The lessons were hard, but here are a few major takeaways that will help you:
Emails are easy ways to practice without having to talk to someone.
Starting with emails was the easiest way to practice my hand at being more assertive. Women tend to use words such as "just" and "I think" a lot to cushion what it is that we're saying. I would write my emails out, and then read over it again and take out all the "fluffy" words I saw. Trust me, it was painful looking at that email two and three times, and it was extremely uncomfortable to read the email that was on the other end of those edits. But the more I read it, the more I realized that I hadn't said anything bad, dismissive, and rude. I had simply addressed what I needed to and left it at that.

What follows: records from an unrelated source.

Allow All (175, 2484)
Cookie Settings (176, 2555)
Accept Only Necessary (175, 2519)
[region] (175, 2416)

If this is just TOO much for you, that's okay! Start off by going through your emails and removing the "I think"s out of your text. You don't need to convince anyone what you think, so just say it!
Speak up in meetings, check-ins, and anywhere else that lets you practice.

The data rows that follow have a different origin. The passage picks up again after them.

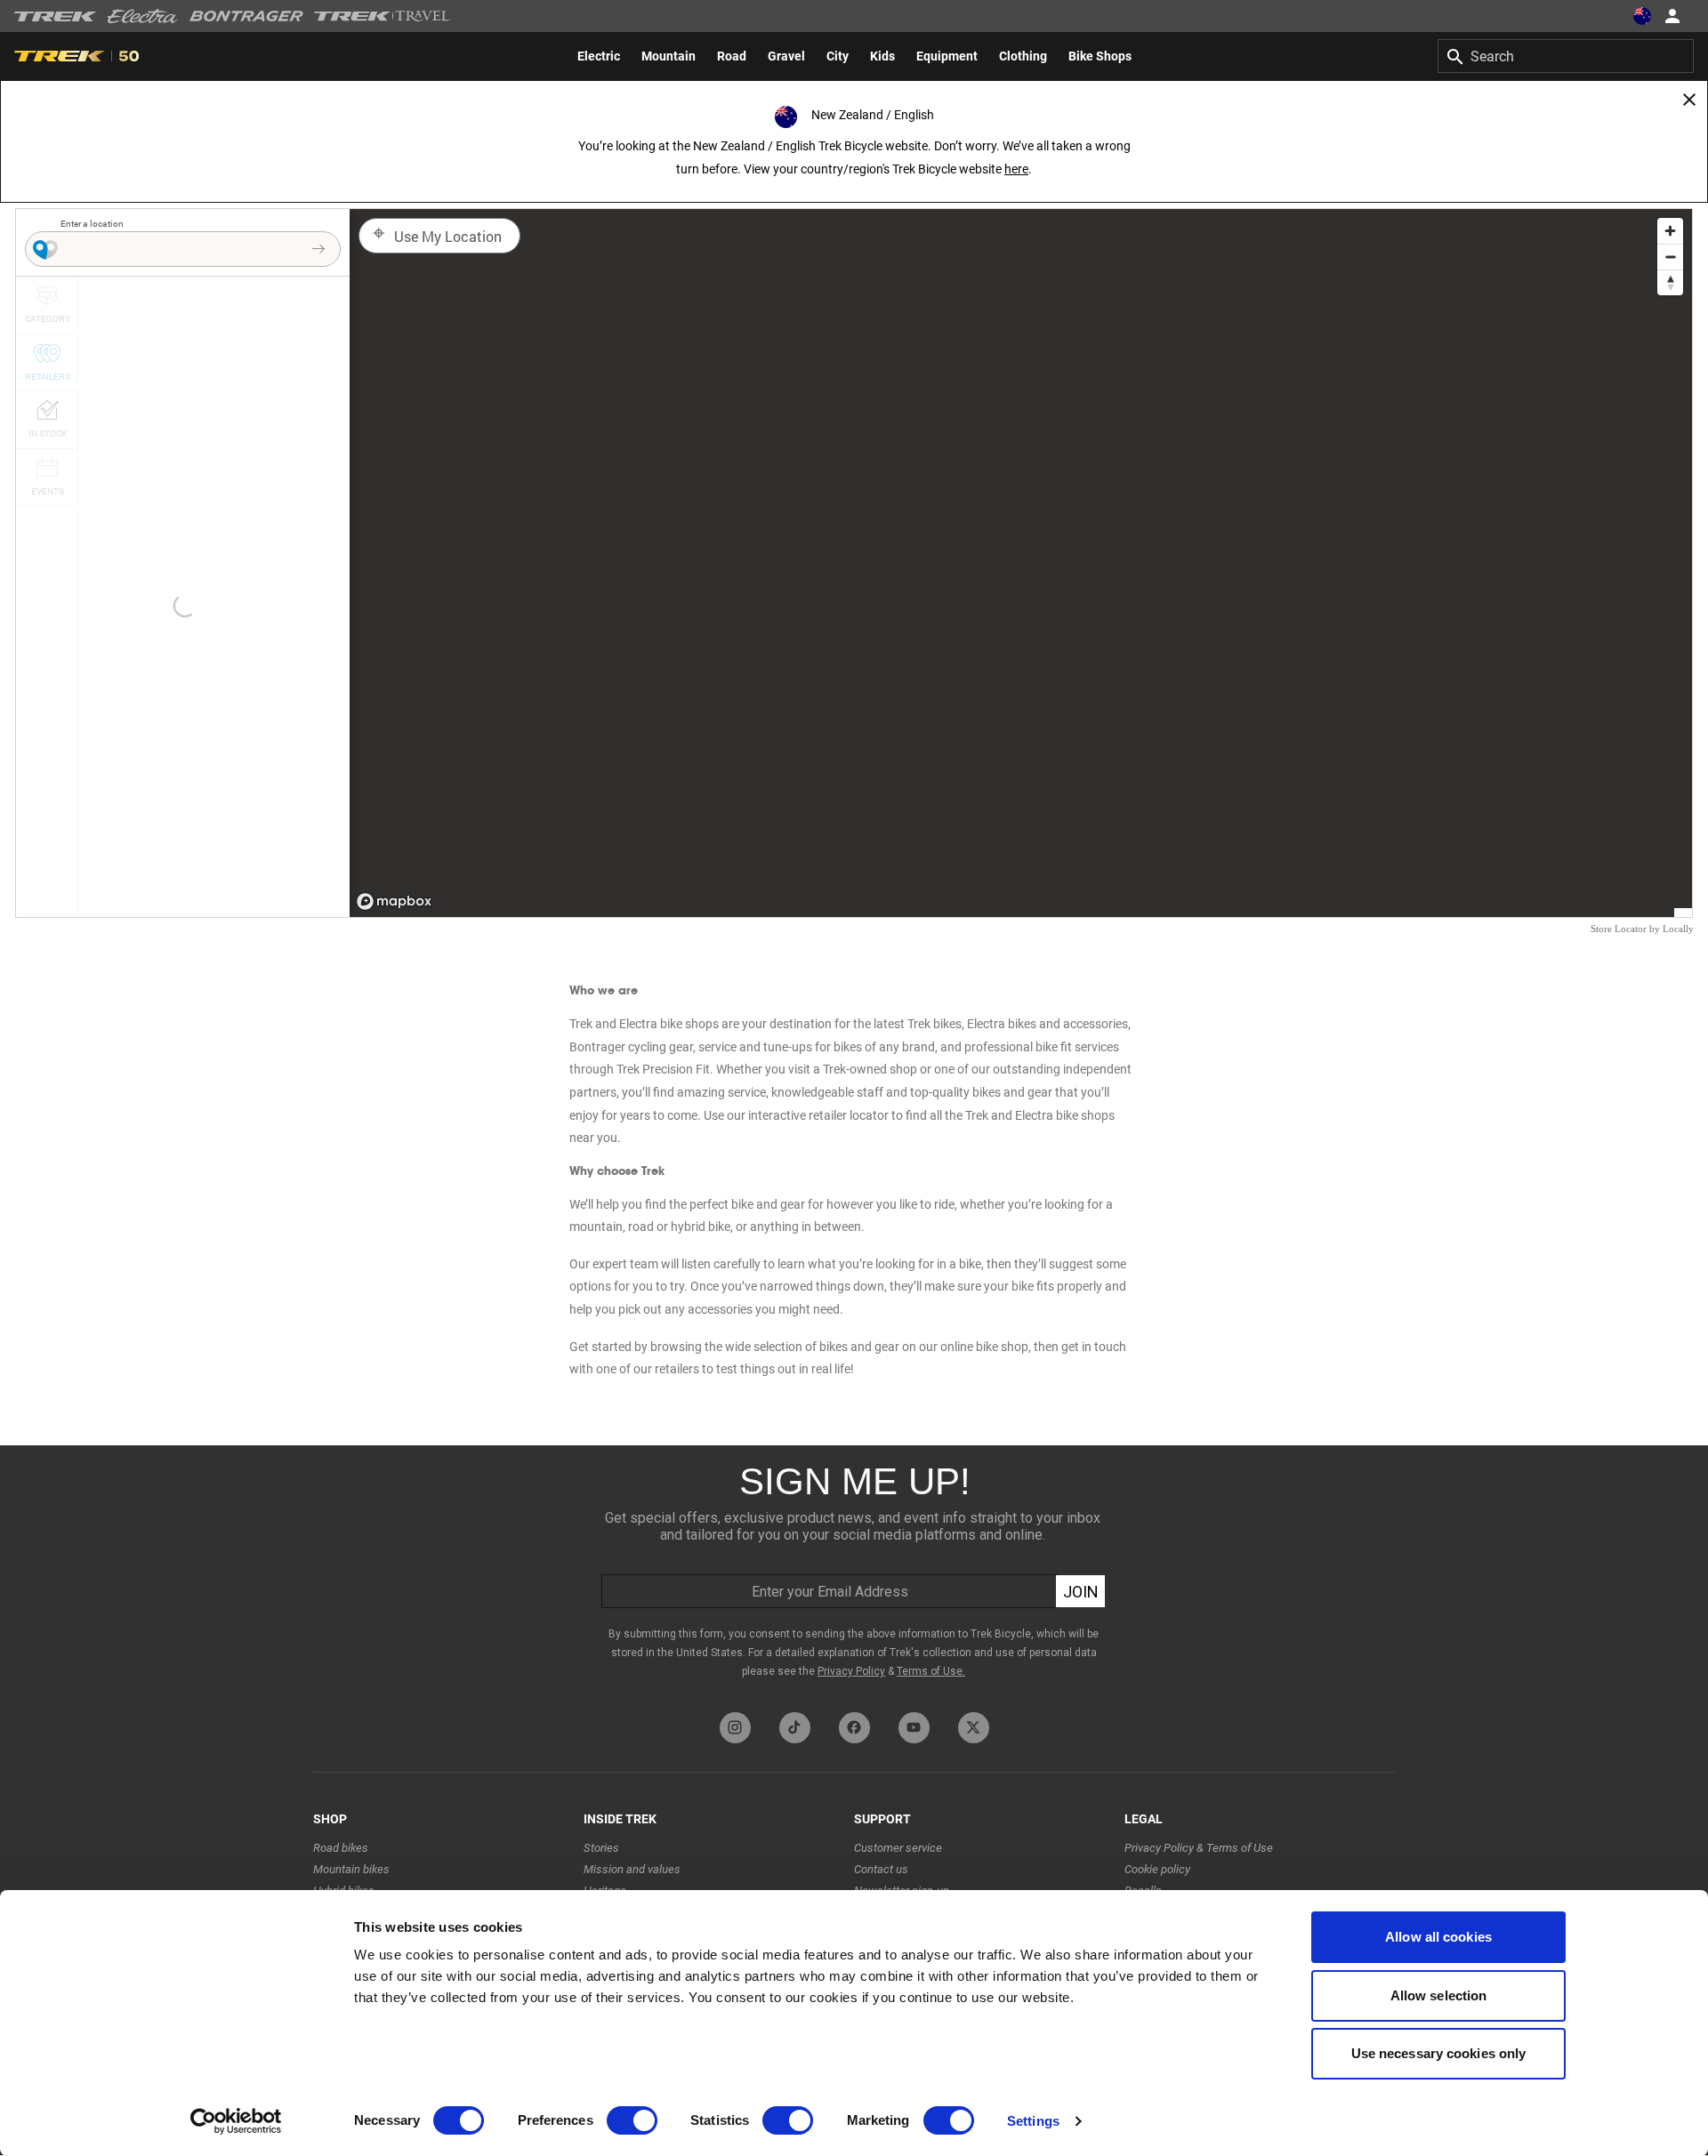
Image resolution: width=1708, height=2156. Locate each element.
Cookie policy (1157, 1869)
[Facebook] (854, 1727)
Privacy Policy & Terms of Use (1198, 1847)
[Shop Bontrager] (246, 16)
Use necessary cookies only (1439, 2053)
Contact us (881, 1869)
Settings (1033, 2120)
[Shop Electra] (143, 16)
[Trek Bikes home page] (55, 16)
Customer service (898, 1847)
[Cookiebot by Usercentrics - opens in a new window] (236, 2121)
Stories (601, 1847)
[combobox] (1566, 56)
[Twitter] (973, 1727)
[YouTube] (914, 1727)
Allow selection (1438, 1995)
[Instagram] (735, 1727)
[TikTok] (794, 1727)
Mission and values (632, 1869)
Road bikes (340, 1847)
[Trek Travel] (382, 16)
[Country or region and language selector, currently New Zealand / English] (1642, 16)
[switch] (632, 2120)
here (1016, 169)
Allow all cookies (1438, 1936)
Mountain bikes (351, 1869)
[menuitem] (599, 56)
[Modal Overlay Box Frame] (854, 1574)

This was something that I challenged with the first week, mostly because I kept thinking, "What will people think if I speak up in this meeting or if I pose a new idea?" Then I started thinking, so what? I'm supposed to be in this meeting for a reason, and everyone else speaks up, so why shouldn't I? When I went to weekly sales meetings, I spoke up and vocalized what I thought we could do to increase proficiency and how that would support the company's bottom line. Sure enough, the fear of speaking out was more than the actual art of doing it.
When you speak up, speak up with some confidence. Don't shrink or hide behind the things that you want — if you have a certain opinion on something, or know something more effective that can help your business practices, do it and say it! Who knows, maybe that promotion you've been looking at, or that new responsibility you want to take on, is simply on the other side of fear. Just remember: Even when you're assertive, you can (and should) still be nice.
Celebrate your wins, yes, out loud!
If you have an office atmosphere where you may do a weekly email thread that celebrates accomplishments, or even a group channel that lets everyone lightly toot their own horn, toot yours! If your manager, your coworkers, or someone else calls out something amazing you've done, accept and receive their compliments. You've earned it.
After a successful workweek with a personal accomplishment under the belt, I started an email thread amongst a few coworkers, sharing this cool new thing I had learned. Immediately, other coworkers started sharing their personal stories and accomplishments of the week, and everyone was bouncing off accomplishment after accomplishment!
When you step out and take a leading role, you set others up to do the same! So go on and give it a try, you may just become better at being assertive than you thought.